Magdalena
1983
Inhalt Nachdem er mit den hintergründig-frechen "Lausbubengeschichten" und Lustspielen wie "Die Lokalbahn" oder "Moral" große Erfolge erzielt hatte, setzte Ludwig Thoma (1867 - 1921), Bayerns großer Dialektdichter und Satiriker, seinem Publikum einmal keine leichte Kost vor. Sein Volksstück "Magdalena", 1912 in Berlin uraufgeführt, ist eine bitterböse Bauern-Tragödie, die mit ihrer gesellschaftskritischen Tendenz in der Anprangerung von Heuchelei und doppelter Moral thematisch auf derselben Linie wie die Komödien liegt. Mit bayerisch-sprachigen Schauspielern wie Fritz Strassner, Maria Singer, Andrea-Maria Wildner, Toni Berger und Franz Xaver Kroetz in den Hauptrollen besorgte nun Jörg Graser eine Fernseh-Neuinszenierung des Thoma-Stückes. Nach der Rumplhanni seiner Zeitgenossin Lena Christ, bringt der Bayerische Rundfunk damit wieder ein bedeutendes Werk aus der bayerischen Dramenliteratur auf den Bildschirm.

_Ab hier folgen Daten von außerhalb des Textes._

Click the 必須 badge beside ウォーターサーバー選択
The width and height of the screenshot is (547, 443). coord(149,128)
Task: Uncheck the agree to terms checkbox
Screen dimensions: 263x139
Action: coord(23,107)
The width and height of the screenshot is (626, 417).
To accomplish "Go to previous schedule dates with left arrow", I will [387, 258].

Das düstere Drama der Magdalena umfasst einen Zeitraum von sechs Wochen. In Berghofen, einem Dorf bei Dachau, wohnen die ehrsamen, angesehenen Kleinbauern Thomas Mayr, genannt Paulimann (Fritz Strassner) und sein Weib Mariann (Maria Singer). Seit 37 Jahren sind sie verheiratet ("Und hat mi'koan Tag net g'reut"), doch nun siecht die Frau dahin. Schuld daran ist nicht zuletzt die Tochter Magdalena, die Leni, die als Näherin in die Großstadt gezogen ist, dort auf die schiefe Bahn und mit dem Gesetz in Konflikt geraten ist. Mit Schimpf und Schande wird sie nun unter dem Gejohle der Dorfbewohner heimgebracht. Trotzdem gibt er seiner Frau auf dem Sterbebett das Versprechen, die Leni nicht aus dem Haus zu jagen.

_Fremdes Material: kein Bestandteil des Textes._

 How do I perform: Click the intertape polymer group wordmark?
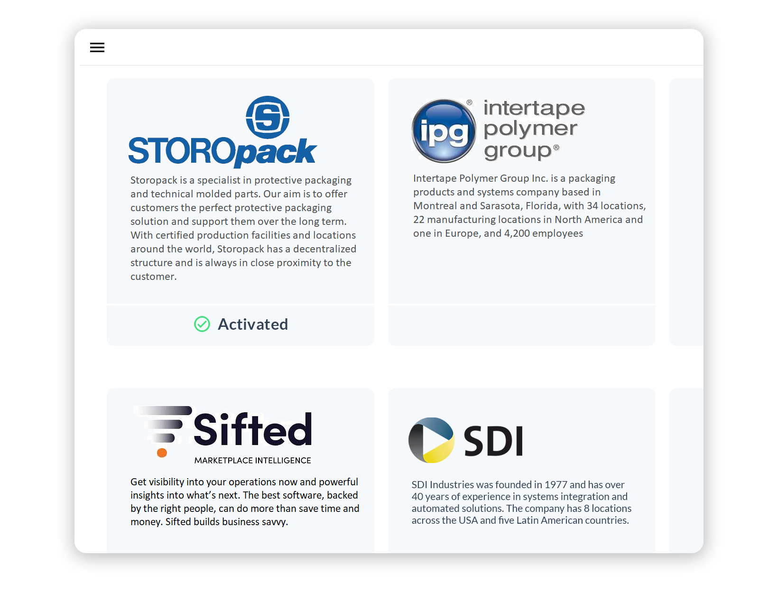[534, 129]
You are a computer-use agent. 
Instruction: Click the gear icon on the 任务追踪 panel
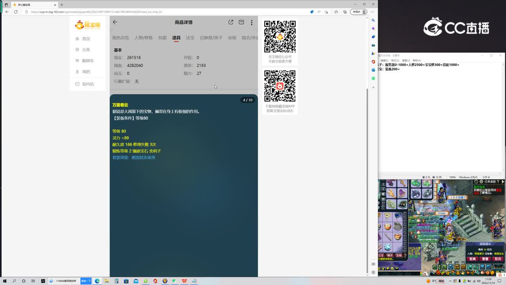(x=481, y=182)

Genau das aber verlangen die Dorfbewohner von ihm, allen voran der Bürgermeister. "Die Schand tuat uns weh, dass so oane im Dorf is", sagt er und will mit seiner Moral-Kampagne im Grunde nur erreichen, dass Paulimann auszieht und er dessen Anwesen billig erwerben kann. Der Pfarrer, die Bauern, die jungen Burschen und Mädchen, sie alle attackieren selbstgerecht die Sünderin Leni.

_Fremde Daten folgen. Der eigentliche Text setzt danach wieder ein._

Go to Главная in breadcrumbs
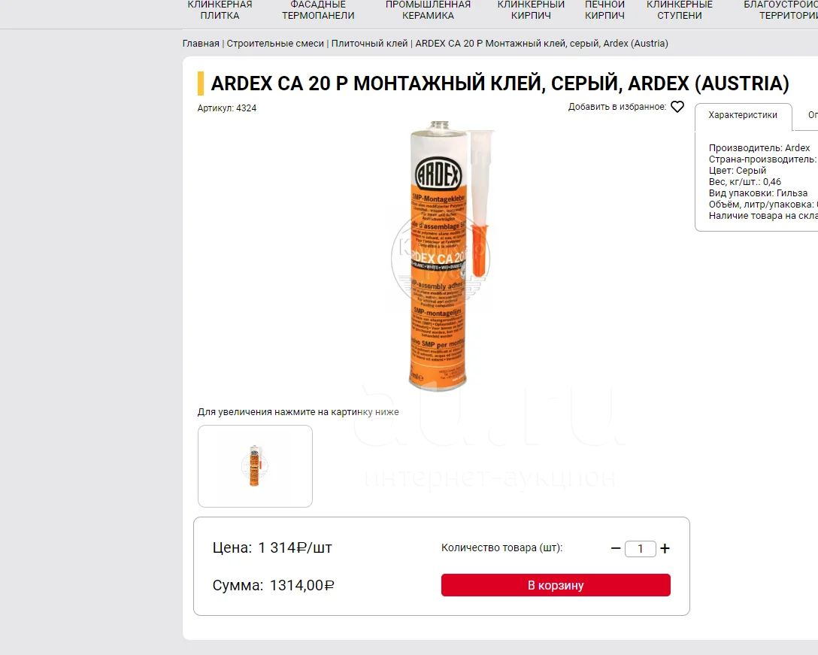This screenshot has width=818, height=655. (x=201, y=44)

Die ist nun kein gefallener Unschuldsengel, sondern ein dumpfes, unbeholfenes Mädchen, und sein, unter der Schmach leidender Vater erkennt, "dass mehra dei Dummheit schuld war als wia d' Schlechtigkeit". In ihrer Naivität bildet sich die Leni sogar ein, sie könnte einen Mann finden, und macht dem Aushilfsknecht Lenz (Kroetz) schöne Augen. Der verlässt daraufhin den Hof vom Paulimann. Die Leni bandelt nun mit dem Bauernsohn Martin Lechner (Brehm) an und bittet ihn um ein paar Mark: Sie braucht Geld, weil sie in die Stadt zurück will. Mit diesem neuerlichen Sündenfall bringt sie nun das Dorf so in Aufruhr, dass keiner mehr ihre Anwesenheit dulden mag. Der Vater wehrt sich gegen die scheinheiligen Dörfler und den Pharisäer von Bürgermeister; er will nicht, dass man sie "nausjagd auf d'Straß'n" und 'dass s' draußd im Dreck derstickt" - und er ersticht seine Tochter: "Jetzt reißt's as naus in d' Schand!" Mit dieser Verzweiflungstat endet das Stück; eine Anklage nicht gegen das dumme Hascherl Leni, das ins Unglück rennt und nicht mehr loskommt, sondern gegen eine Auffassung von Moral, die nur mehr Unmenschlichkeit bedeutet.
(Quelle: ARD Fernsehspiel, Ausgabe April bis Juni 1983. Herausgegeben von der Arbeitsgemeinschaft der öffentlich-rechtlichen Rundfunkanstalten der Bundesrepublik Deutschland)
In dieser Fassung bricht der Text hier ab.